"""

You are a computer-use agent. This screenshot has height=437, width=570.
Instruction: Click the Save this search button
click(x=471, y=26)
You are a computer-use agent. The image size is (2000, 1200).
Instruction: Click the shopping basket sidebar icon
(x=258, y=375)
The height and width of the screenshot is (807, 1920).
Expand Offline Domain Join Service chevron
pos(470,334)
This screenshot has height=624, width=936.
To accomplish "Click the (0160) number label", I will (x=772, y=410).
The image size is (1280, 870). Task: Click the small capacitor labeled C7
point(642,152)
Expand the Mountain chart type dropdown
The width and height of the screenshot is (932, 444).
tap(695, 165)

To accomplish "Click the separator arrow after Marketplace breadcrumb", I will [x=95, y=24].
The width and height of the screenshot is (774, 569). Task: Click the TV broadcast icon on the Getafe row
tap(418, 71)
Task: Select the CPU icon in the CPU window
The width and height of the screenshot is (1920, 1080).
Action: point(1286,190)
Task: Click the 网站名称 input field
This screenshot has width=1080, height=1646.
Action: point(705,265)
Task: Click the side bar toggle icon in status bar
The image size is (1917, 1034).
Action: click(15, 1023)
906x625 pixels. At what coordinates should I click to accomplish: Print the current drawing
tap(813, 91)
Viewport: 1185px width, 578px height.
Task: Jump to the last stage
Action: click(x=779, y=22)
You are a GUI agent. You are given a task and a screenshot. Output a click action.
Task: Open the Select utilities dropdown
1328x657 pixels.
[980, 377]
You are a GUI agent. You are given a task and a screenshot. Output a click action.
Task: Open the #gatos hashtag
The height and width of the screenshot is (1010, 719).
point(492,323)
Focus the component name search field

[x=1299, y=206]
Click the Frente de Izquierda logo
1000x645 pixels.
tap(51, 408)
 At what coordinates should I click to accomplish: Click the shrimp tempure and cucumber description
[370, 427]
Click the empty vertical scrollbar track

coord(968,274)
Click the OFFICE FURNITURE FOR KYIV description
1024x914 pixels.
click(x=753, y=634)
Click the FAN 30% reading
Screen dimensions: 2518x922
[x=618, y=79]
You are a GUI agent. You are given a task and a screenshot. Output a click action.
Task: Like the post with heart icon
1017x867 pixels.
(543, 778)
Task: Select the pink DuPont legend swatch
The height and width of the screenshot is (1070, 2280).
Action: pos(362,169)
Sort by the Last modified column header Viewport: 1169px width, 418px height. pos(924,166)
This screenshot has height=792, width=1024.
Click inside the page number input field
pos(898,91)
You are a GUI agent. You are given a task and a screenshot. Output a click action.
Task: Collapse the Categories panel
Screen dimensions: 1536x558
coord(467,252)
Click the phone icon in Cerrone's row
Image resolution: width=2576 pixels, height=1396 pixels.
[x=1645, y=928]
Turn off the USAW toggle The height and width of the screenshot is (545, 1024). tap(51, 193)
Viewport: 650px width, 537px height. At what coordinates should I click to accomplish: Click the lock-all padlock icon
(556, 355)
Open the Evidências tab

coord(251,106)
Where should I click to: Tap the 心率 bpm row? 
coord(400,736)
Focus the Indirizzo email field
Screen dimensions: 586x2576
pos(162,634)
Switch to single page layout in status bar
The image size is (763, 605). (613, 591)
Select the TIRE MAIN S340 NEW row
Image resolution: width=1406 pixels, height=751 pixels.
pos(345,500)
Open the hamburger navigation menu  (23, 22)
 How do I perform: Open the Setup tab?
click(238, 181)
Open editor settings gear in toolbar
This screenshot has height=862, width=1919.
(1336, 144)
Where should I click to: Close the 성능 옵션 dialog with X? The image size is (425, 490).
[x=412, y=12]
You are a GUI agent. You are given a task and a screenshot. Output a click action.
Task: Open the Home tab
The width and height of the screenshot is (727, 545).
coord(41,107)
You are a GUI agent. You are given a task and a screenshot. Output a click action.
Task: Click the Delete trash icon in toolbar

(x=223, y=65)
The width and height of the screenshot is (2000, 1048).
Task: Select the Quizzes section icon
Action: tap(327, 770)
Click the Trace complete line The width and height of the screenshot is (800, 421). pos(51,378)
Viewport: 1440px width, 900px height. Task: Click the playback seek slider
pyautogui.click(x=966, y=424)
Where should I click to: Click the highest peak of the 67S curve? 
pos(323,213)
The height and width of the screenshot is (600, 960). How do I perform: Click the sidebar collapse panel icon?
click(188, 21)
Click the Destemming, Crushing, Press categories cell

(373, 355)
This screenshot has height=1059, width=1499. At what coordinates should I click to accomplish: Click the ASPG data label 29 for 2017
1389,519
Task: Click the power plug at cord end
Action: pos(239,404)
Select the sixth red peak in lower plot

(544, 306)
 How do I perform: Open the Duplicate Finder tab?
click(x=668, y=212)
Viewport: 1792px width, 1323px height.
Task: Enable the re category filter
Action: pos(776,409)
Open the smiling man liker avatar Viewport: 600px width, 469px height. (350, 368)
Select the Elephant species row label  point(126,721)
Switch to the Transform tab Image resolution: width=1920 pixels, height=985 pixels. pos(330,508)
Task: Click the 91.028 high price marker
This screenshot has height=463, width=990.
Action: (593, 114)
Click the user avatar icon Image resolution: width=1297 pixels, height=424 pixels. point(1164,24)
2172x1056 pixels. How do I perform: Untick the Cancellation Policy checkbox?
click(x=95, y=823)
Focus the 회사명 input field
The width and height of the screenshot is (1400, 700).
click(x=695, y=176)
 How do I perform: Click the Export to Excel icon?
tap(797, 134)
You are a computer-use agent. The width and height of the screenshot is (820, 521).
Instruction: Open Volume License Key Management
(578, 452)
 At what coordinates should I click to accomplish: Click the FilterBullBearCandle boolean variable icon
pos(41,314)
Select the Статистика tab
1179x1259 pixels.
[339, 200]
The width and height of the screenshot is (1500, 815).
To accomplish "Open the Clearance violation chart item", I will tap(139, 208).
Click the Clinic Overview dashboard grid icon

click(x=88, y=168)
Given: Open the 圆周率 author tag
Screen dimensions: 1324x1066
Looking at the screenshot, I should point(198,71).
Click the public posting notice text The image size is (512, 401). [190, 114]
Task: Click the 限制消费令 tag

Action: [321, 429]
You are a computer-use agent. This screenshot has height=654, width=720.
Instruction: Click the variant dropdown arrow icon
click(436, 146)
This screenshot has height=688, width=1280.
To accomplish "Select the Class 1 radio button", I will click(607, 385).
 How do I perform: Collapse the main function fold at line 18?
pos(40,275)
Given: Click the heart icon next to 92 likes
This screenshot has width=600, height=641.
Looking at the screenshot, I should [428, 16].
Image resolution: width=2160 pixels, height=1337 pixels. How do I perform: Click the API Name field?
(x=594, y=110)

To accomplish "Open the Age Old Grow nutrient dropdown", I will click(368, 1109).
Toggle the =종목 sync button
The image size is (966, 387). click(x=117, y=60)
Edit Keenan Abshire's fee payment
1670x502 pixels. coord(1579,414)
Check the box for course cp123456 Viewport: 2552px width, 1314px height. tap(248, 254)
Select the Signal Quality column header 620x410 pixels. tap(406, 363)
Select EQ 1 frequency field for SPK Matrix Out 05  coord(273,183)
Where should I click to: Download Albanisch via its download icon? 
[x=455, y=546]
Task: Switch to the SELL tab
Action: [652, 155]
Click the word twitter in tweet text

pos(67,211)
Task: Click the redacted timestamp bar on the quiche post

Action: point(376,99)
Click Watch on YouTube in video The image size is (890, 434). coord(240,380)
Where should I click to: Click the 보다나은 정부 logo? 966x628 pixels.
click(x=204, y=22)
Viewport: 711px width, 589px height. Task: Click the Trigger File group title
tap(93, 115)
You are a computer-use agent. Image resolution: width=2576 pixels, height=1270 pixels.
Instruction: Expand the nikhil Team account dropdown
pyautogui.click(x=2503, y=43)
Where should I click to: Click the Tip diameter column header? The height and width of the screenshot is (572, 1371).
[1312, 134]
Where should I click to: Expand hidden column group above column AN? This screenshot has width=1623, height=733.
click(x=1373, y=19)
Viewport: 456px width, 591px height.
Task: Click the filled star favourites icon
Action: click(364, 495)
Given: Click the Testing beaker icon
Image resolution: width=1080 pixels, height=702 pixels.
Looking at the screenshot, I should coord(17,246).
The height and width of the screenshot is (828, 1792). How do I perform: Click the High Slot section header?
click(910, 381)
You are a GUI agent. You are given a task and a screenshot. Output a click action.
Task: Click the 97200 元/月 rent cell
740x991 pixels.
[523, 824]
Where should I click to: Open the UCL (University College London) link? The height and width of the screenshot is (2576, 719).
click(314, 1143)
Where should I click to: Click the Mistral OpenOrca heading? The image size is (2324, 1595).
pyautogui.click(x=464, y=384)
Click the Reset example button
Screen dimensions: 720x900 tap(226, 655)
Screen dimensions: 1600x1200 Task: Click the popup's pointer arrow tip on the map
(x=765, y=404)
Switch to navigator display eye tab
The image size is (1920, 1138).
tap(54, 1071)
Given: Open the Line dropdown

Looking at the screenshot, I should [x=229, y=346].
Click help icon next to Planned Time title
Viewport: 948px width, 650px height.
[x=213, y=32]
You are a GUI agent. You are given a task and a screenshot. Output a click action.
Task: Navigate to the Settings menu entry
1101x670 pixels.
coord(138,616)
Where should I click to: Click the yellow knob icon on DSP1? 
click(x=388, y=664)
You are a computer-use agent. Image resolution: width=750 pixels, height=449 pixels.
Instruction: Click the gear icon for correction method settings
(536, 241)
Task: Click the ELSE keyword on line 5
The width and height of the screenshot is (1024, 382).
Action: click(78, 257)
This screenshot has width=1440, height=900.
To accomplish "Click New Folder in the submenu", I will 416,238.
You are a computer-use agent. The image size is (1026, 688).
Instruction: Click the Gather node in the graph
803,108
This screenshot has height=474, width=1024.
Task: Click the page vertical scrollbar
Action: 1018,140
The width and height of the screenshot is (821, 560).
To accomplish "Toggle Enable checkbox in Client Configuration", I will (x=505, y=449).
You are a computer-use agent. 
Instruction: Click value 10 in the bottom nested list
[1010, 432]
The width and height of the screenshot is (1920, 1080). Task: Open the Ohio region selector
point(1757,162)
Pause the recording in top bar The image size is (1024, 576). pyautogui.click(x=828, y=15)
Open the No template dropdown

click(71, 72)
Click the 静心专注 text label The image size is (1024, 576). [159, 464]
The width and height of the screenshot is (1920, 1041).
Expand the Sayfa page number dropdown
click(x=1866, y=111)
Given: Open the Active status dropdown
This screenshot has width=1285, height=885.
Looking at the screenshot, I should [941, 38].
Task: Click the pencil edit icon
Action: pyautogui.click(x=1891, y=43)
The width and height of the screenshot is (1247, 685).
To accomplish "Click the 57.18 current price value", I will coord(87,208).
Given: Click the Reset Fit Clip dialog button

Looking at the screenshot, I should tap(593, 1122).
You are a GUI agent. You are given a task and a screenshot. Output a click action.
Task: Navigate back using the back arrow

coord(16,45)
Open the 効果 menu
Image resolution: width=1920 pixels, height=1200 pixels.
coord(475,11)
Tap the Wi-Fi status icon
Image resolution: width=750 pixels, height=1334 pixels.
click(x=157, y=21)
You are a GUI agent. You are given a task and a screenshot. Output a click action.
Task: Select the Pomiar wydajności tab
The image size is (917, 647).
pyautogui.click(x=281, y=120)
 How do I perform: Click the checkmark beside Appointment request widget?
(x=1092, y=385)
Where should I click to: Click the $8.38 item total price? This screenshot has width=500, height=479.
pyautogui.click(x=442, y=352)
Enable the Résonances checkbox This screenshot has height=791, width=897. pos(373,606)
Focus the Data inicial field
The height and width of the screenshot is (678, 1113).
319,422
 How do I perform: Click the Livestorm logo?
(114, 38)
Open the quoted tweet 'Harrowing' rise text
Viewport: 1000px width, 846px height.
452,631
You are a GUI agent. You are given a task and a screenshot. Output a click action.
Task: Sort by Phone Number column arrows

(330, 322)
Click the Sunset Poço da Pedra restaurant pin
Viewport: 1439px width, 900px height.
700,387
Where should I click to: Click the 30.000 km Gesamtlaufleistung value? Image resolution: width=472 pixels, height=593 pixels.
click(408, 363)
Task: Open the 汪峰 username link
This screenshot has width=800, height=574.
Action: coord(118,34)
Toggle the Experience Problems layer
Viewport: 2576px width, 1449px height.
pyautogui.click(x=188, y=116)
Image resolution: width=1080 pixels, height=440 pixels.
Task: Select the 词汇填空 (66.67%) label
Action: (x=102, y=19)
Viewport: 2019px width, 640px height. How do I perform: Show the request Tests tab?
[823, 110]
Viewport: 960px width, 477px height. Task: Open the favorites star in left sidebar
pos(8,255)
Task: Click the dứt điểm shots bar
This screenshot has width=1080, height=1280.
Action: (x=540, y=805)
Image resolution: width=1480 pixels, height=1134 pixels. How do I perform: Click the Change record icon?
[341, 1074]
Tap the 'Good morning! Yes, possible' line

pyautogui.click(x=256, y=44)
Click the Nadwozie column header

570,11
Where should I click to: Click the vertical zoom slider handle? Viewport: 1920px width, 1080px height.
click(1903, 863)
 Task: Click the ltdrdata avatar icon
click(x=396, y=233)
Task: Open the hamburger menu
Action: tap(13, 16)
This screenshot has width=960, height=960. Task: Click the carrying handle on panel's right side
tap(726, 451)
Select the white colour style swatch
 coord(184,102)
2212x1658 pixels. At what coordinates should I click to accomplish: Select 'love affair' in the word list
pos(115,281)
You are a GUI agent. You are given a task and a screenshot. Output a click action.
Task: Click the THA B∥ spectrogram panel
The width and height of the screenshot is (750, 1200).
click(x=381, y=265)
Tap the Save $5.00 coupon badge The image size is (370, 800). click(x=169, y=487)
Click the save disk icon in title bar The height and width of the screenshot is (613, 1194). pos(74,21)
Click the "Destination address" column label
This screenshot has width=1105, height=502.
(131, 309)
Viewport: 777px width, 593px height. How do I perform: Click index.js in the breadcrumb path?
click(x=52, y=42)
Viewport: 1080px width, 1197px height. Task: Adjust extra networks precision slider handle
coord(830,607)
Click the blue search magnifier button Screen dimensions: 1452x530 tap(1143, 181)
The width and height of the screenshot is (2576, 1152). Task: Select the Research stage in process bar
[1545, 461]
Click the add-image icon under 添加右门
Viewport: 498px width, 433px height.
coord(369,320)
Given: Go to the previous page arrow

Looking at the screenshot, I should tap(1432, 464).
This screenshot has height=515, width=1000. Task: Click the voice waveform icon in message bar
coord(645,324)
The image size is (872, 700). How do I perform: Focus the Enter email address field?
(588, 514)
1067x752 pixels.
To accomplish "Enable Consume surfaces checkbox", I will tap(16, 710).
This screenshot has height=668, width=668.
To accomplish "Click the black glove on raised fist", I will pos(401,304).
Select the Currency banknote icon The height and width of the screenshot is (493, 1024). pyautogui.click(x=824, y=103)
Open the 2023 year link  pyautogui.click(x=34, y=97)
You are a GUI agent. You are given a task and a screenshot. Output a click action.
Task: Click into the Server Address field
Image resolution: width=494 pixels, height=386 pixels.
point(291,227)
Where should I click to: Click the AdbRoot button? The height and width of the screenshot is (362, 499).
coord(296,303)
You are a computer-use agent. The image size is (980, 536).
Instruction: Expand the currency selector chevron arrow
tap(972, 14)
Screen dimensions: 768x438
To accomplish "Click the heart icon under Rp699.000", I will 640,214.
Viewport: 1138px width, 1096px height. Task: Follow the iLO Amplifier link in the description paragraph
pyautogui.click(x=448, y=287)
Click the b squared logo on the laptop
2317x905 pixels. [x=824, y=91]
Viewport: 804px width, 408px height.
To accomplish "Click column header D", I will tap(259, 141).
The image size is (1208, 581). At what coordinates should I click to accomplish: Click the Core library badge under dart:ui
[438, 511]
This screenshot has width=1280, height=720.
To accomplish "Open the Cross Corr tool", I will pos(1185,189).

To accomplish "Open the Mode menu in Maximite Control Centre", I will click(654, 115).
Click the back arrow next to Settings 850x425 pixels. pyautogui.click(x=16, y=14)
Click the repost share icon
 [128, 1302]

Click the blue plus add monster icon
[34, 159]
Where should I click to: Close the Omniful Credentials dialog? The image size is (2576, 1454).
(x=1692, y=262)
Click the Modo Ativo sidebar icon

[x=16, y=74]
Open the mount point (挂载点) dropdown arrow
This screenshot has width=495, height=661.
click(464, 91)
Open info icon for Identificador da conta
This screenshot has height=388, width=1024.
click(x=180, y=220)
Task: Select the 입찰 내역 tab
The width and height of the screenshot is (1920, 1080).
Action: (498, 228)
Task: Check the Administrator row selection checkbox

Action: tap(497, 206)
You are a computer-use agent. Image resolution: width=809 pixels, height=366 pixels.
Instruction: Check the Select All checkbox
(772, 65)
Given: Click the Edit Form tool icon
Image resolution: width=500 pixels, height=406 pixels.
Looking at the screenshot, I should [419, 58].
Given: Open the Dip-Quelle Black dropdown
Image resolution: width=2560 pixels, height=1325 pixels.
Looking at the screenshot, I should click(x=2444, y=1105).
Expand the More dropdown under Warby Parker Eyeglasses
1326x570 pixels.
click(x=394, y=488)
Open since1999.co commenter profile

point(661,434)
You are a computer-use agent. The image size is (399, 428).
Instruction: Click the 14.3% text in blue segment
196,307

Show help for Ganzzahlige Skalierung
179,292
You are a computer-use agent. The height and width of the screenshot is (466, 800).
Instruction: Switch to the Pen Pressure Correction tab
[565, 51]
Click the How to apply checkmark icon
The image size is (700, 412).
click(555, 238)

"""

• BRIEF:
Rewrite the listing from the line with "This screenshot has height=792, width=1024." to the line with "[x=412, y=12]", replacing "hamburger" with "sidebar" and leaving everything else unchanged.

• RESPONSE BELOW:
This screenshot has height=792, width=1024.
Click inside the page number input field
pos(898,91)
You are a GUI agent. You are given a task and a screenshot. Output a click action.
Task: Collapse the Categories panel
Screen dimensions: 1536x558
coord(467,252)
Click the phone icon in Cerrone's row
Image resolution: width=2576 pixels, height=1396 pixels.
[x=1645, y=928]
Turn off the USAW toggle The height and width of the screenshot is (545, 1024). tap(51, 193)
Viewport: 650px width, 537px height. At what coordinates should I click to accomplish: Click the lock-all padlock icon
(556, 355)
Open the Evidências tab

coord(251,106)
Where should I click to: Tap the 心率 bpm row? 
coord(400,736)
Focus the Indirizzo email field
Screen dimensions: 586x2576
pos(162,634)
Switch to single page layout in status bar
The image size is (763, 605). (613, 591)
Select the TIRE MAIN S340 NEW row
Image resolution: width=1406 pixels, height=751 pixels.
pos(345,500)
Open the sidebar navigation menu  (23, 22)
 How do I perform: Open the Setup tab?
click(238, 181)
Open editor settings gear in toolbar
This screenshot has height=862, width=1919.
(1336, 144)
Where should I click to: Close the 성능 옵션 dialog with X? The image size is (425, 490).
[x=412, y=12]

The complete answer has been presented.